I’m manage a site and we’re in the process of switching our search to Algolia. The site needs to search not only it’s own data, but data from an external site which I do not control. I can get them to expose a JSON file of data that I can use to create an index, but my question is what is the best way to keep that index up to date when new content is added to the site? Is the best approach to just loop through the JSON and use the addObjects function to push everything back? As long as I manage the IDs this would only add new entries, correct? And then I could use a cron to run it regularly. Or is there a better approach to this?
Just in case, you have the update strategies from the doc here.
You could also see this topic on the forum to see the tradeoff in term of operation counts. I believe update an object is recommended when you know exactly which informations has changed.
If it’s only about new content and you don’t need update, the simplest solution I think is to store the date of last inserted objects and then add only the ones created after this date. May be a contentID will be enough if available and incremental [If not set, each Algolia’s object has an objectID but you can set it as your custom contentID too].
The use of a cron only depends of the frequency you expect new content.
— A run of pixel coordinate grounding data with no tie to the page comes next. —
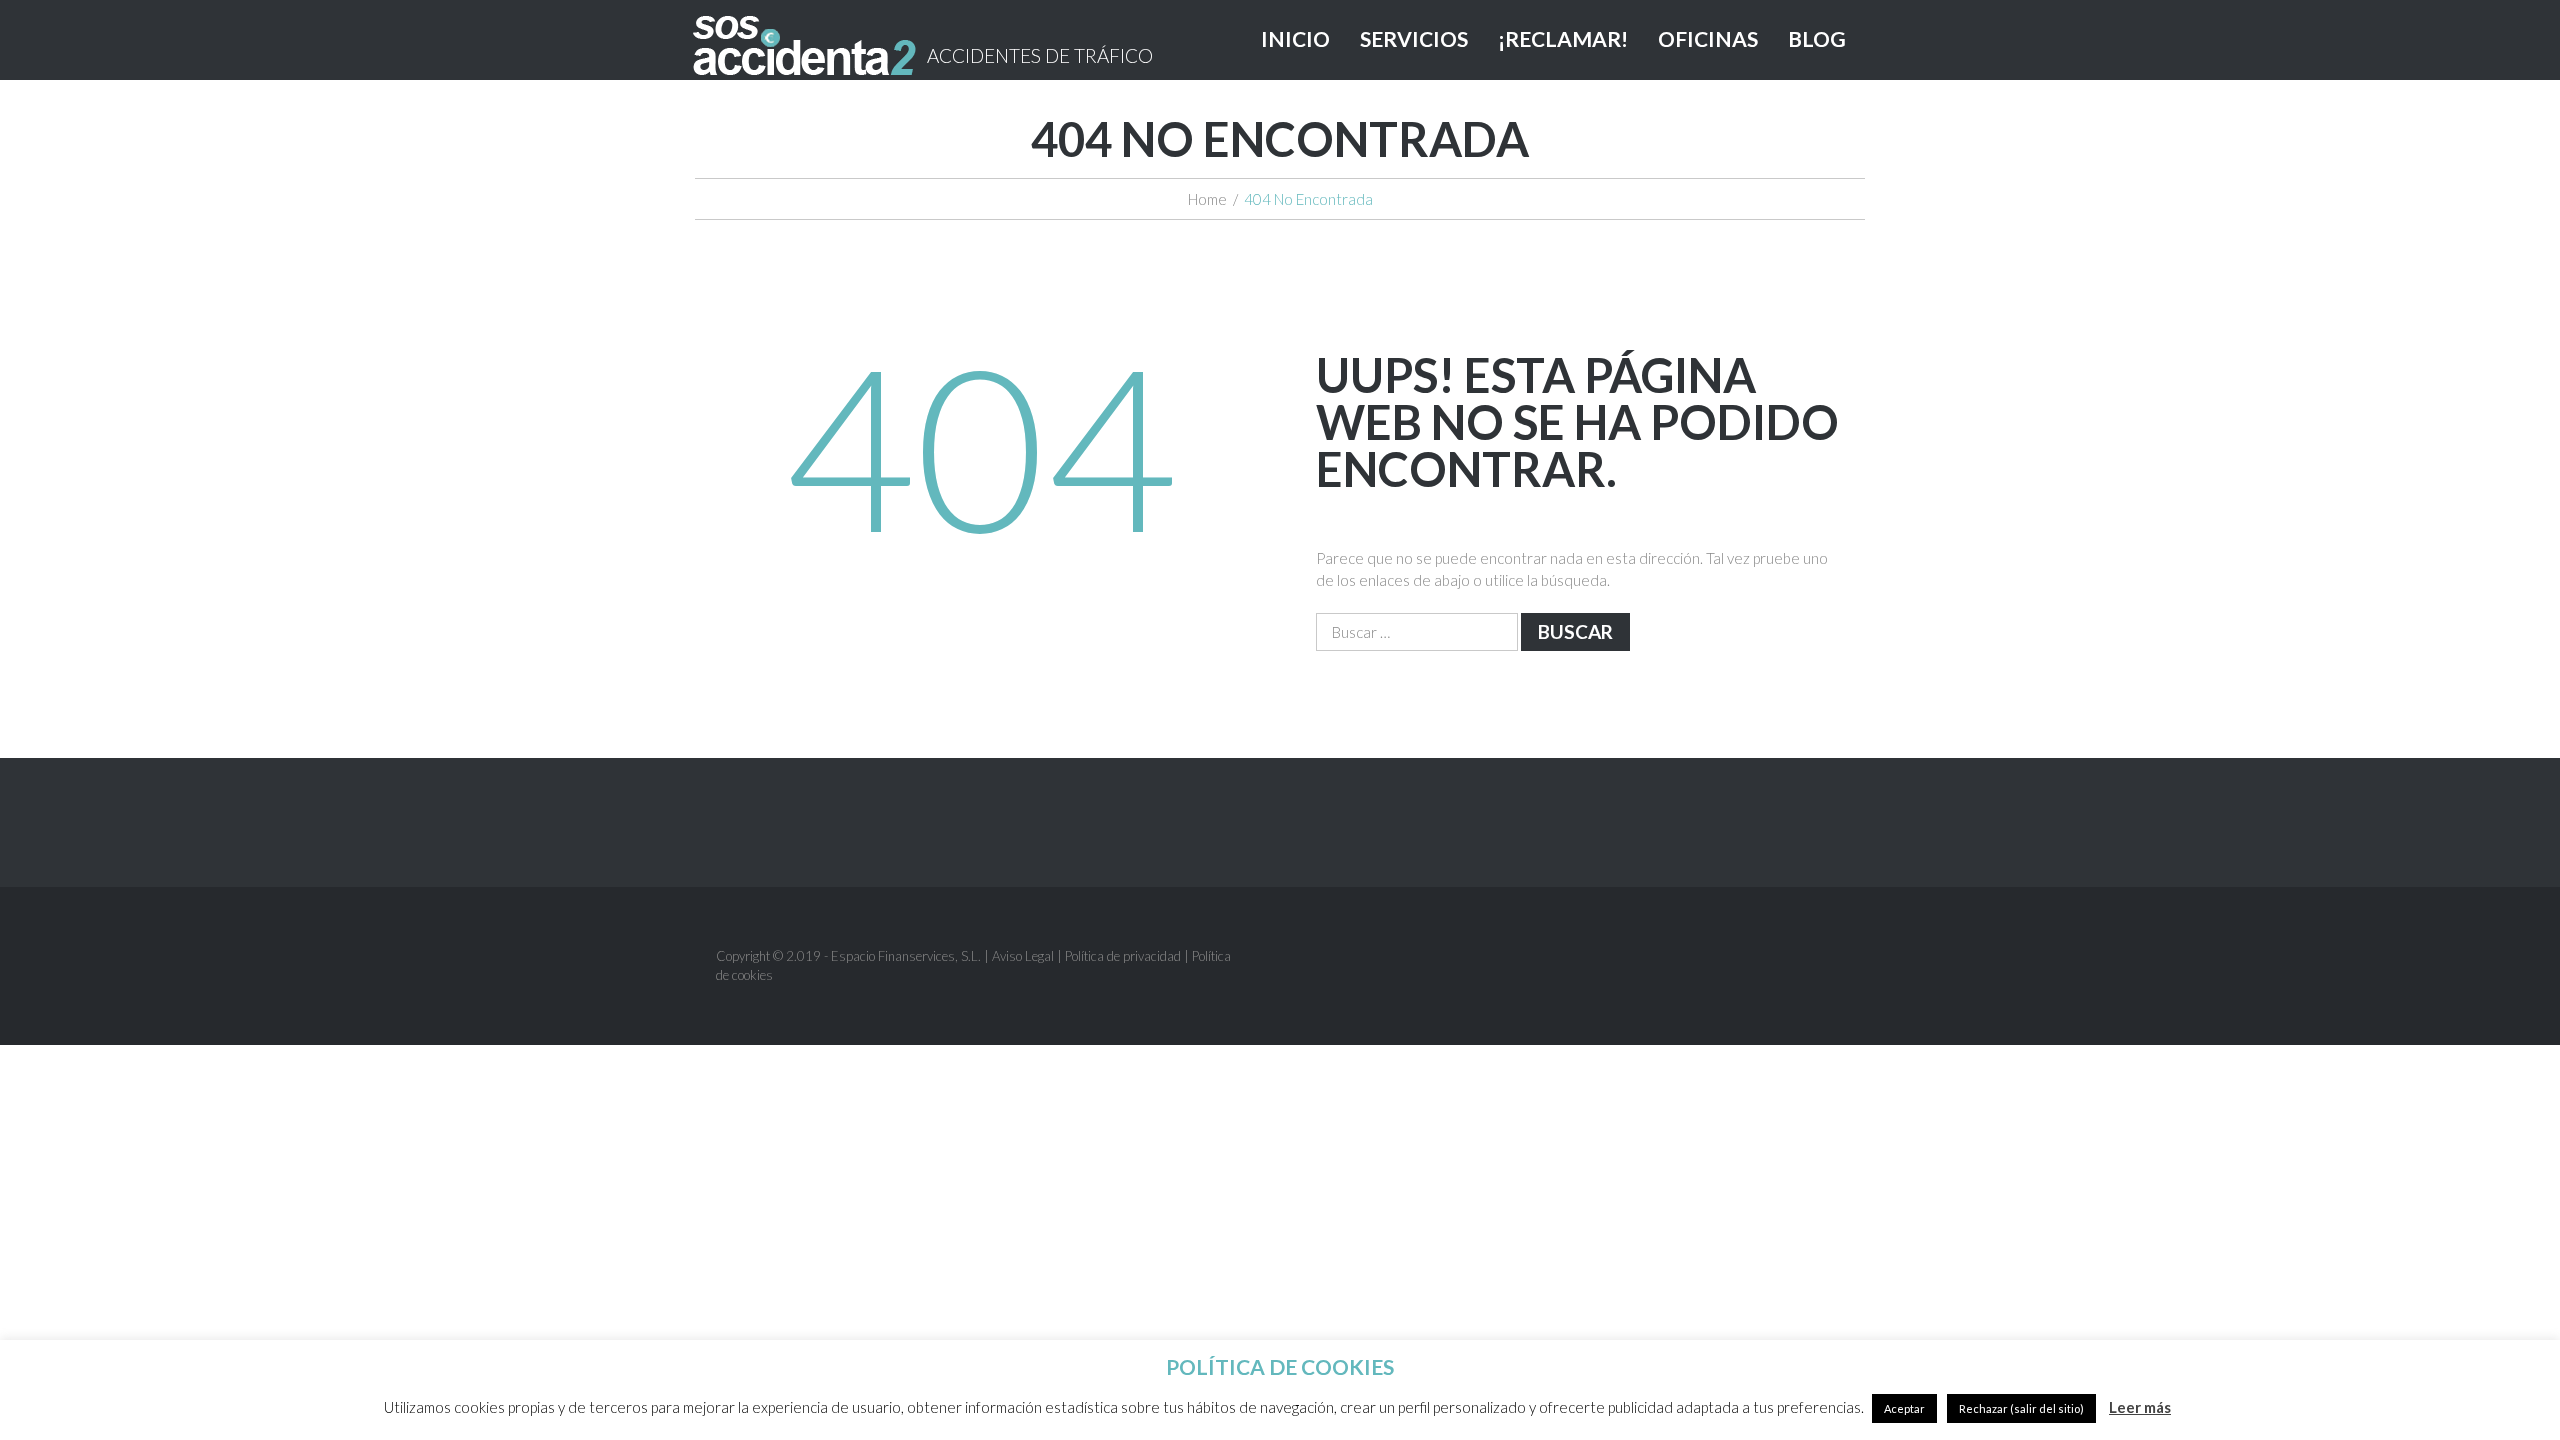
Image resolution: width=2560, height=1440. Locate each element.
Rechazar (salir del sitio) (2021, 1408)
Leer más (2140, 1407)
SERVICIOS (1414, 38)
The ideal way would be that an entry point of your site receive the new content as soon as it’s created and add/update Algolia’s index
Hope this helps,
Very good answer @pierre.aurele.martin, thank you!
In short yes, you can just run a cron that will fetch all the data from the external service periodically and then push it to Algolia. In order not to consume too many operations, you’ll want to somehow store locally which version of the external data was already pushed to algolia (using timestamps or digests), so that you don’t push it unnecessarily. However that might not be necessary depending on how many external records we are talking about, and how often you will synchronise it.